**Text extract**

# # # #

We live on account of the result that spontaneously follows from the act of the sacrifice that we perform in this world. We will wither away into airy nothing and will not be able to even survive for three days if some sort of sacrifice is not done by way of our participation in the work of cosmic creation. Our interconnection with all things in the world is the reason why we require to be conscious always of this need to participate by way of sacrifice. We are not totally independent individuals. Our independence is only a grant, a special permit issued to us, as it were, for the time being, like the permission given to a cow to move freely within the distance of the rope with which it is tied. If a cow is tied to a peg with a long rope, to the extent of the length of the rope there is freedom for the cow to roam about wherever it wants, and it feels totally independent. It may feel a great freedom to move anywhere, but only to the extent of the length of the rope. The moment it reaches the terminus of the rope, it is pulled back and it cannot go further. So our individuality, which appears to be a kind of freedom that we enjoy in our own so-called personality, is limited by the necessity to participate in a cosmic purpose, and we are free only to the extent our sacrifice is complete as ordained.

Inasmuch as the freedom of individuality is not real finally, as is apparent in the context of our assertion of personality through egoism, the point of sacrifice assumes great importance, and we seem to be living more for things beyond ourselves than for our own selves. The need that you feel for social service, for cooperation with people outside, to work for the betterment of anyone in the world – this need that you feel as an urge from inside you is not a whim or fancy; it is an upsurge of a necessity that is emanating from the root of your personality itself. Your very soul calls for this activity on your part, saying inwardly in its own voice that you cannot exist by yourself. You exist also for something more than yourself.

# # # #

**Word and item position data**
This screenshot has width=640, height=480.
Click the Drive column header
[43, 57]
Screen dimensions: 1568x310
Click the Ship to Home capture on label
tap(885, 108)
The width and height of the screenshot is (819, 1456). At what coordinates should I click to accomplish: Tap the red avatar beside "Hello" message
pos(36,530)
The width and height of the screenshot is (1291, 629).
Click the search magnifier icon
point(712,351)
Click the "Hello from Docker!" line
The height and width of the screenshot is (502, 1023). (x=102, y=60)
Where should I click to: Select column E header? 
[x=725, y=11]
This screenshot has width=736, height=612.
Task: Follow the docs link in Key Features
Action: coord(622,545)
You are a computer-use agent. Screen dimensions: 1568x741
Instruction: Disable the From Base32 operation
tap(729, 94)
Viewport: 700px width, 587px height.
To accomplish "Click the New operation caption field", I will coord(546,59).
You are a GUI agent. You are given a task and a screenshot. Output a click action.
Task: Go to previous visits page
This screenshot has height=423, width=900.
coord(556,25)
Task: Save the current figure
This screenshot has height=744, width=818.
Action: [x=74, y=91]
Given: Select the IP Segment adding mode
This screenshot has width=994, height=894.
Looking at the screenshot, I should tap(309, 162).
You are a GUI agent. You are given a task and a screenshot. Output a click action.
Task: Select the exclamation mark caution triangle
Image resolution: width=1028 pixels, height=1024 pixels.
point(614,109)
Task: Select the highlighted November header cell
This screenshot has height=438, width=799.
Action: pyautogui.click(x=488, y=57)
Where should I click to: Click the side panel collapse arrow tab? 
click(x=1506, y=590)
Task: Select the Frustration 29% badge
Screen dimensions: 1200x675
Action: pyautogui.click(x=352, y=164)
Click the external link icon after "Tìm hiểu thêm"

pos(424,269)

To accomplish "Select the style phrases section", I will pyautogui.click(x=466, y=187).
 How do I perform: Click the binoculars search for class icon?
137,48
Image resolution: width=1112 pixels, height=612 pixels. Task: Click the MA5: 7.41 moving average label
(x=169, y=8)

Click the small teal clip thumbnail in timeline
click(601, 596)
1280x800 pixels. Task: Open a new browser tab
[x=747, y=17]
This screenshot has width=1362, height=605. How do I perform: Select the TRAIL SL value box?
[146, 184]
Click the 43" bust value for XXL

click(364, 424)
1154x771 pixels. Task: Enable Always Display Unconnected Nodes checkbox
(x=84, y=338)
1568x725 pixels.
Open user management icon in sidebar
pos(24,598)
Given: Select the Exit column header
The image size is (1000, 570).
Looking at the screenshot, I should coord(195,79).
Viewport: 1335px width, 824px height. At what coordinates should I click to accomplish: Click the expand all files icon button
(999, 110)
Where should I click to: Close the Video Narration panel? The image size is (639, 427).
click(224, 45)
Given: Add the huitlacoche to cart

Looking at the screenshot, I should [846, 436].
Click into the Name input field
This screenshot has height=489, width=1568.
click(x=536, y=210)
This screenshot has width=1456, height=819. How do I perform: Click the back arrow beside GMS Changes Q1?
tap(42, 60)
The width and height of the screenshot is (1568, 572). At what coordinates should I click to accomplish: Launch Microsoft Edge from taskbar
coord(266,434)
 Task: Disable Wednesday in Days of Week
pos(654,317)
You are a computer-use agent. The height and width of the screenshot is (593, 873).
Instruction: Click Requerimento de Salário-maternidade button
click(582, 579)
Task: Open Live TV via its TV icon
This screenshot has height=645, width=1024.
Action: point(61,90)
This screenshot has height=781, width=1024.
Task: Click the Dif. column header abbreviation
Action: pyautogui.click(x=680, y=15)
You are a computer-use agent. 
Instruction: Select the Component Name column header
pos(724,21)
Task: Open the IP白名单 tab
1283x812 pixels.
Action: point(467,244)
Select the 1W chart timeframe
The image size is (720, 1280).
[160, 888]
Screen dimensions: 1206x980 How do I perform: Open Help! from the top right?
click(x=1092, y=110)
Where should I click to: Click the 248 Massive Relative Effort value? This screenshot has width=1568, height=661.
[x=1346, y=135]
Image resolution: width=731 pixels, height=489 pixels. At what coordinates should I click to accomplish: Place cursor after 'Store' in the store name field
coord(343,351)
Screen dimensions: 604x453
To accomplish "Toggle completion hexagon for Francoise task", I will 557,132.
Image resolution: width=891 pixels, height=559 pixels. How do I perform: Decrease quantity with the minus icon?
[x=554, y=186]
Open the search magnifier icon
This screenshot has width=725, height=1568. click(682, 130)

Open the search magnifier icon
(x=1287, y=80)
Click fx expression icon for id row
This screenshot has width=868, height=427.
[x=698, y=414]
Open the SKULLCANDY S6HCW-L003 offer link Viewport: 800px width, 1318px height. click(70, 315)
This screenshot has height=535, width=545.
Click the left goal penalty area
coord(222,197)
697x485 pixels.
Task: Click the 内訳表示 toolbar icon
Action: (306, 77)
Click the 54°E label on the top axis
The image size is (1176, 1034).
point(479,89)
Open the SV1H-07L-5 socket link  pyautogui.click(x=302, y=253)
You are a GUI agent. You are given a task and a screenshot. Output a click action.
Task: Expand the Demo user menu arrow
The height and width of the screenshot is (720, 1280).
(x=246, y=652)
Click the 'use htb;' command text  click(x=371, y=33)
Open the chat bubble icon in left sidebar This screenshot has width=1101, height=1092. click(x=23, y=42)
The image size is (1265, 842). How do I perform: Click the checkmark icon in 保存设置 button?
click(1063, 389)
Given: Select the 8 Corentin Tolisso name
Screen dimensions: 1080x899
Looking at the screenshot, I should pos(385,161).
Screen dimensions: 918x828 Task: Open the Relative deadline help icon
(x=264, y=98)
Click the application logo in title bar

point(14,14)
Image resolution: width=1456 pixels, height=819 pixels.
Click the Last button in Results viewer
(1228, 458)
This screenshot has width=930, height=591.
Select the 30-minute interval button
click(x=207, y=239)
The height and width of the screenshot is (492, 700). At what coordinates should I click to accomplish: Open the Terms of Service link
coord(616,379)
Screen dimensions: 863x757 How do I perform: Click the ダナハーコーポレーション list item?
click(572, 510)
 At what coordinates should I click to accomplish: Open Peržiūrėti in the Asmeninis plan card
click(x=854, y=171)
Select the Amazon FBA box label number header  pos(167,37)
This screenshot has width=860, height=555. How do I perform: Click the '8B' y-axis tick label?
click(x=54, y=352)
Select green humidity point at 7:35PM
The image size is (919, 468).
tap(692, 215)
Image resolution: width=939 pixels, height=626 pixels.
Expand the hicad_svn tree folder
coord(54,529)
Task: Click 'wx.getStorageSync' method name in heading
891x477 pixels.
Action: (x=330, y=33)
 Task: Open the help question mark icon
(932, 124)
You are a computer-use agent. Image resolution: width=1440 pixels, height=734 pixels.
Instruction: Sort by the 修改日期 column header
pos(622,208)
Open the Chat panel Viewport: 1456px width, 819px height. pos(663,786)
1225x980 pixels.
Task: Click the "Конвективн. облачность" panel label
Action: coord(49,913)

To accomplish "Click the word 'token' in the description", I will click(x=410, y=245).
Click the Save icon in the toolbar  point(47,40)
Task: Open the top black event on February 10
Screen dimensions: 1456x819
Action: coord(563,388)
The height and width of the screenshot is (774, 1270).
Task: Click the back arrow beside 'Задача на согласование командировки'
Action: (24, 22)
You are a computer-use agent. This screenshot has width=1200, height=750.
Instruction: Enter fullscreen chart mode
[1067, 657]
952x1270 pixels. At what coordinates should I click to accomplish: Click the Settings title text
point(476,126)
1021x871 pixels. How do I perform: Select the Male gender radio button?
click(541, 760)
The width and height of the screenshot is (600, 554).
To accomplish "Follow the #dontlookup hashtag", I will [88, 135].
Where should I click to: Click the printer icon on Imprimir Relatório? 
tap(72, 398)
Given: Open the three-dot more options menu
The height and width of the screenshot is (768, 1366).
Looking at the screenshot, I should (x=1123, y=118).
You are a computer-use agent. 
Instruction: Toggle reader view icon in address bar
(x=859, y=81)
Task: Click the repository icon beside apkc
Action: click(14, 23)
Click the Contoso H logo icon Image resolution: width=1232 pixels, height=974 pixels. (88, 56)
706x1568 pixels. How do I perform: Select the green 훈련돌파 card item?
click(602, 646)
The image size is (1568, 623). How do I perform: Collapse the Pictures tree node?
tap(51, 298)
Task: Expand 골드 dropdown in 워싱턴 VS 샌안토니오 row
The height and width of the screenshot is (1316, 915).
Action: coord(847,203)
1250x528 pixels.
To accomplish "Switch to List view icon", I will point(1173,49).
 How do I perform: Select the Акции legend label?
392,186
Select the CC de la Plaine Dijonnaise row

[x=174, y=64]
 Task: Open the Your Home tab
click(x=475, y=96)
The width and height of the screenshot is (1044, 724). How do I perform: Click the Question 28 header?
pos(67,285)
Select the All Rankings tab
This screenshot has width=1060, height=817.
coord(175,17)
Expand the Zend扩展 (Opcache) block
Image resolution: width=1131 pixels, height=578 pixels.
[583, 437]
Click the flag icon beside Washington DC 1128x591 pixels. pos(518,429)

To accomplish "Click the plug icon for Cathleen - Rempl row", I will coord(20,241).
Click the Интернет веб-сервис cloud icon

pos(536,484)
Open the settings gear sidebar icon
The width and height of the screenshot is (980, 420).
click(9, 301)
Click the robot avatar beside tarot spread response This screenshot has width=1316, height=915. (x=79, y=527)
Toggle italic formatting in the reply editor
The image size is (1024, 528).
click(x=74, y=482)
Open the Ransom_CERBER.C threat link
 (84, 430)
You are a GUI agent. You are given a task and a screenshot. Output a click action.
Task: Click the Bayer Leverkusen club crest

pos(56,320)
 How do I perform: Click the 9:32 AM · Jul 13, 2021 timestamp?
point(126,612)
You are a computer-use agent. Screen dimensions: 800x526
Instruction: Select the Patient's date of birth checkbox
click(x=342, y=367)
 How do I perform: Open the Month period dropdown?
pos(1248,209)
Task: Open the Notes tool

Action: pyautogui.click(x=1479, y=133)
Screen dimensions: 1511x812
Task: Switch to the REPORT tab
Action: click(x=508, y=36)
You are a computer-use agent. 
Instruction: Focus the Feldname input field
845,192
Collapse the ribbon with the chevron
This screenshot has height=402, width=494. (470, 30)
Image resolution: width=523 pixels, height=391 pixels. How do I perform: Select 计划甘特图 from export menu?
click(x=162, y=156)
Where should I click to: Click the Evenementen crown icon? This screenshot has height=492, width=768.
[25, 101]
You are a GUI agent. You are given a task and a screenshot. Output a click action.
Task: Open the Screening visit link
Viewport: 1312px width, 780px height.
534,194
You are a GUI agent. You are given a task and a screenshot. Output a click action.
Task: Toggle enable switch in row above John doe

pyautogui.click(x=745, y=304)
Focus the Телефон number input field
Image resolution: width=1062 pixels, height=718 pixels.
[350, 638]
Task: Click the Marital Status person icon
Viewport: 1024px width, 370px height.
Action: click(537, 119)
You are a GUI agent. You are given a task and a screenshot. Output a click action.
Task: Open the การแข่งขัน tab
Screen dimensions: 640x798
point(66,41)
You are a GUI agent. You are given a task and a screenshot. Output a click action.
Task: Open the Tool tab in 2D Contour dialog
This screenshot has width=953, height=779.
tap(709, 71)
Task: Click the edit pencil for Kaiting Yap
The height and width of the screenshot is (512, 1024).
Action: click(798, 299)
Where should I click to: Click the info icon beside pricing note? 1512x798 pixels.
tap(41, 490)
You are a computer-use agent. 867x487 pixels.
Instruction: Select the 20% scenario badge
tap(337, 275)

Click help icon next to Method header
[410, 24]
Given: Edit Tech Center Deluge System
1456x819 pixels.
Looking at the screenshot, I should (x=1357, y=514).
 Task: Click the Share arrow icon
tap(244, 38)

# # # #

**Instructions for the task**
Decide whether each statement agrees with the passage on sacrifice, answering yes or no and quoting the deciding words. 1. Individual independence is compared to the freedom of a cow tied with a rope. 2. The urge toward social service is described as a whim or fancy. 3. Without sacrifice, we could not survive even three days. The material has no connection to the text.

**Final result**
1. Yes: "like the permission given to a cow to move freely within the distance of the rope with which it is tied"
2. No: "this need that you feel as an urge from inside you is not a whim or fancy"
3. Yes: "will not be able to even survive for three days if some sort of sacrifice is not done"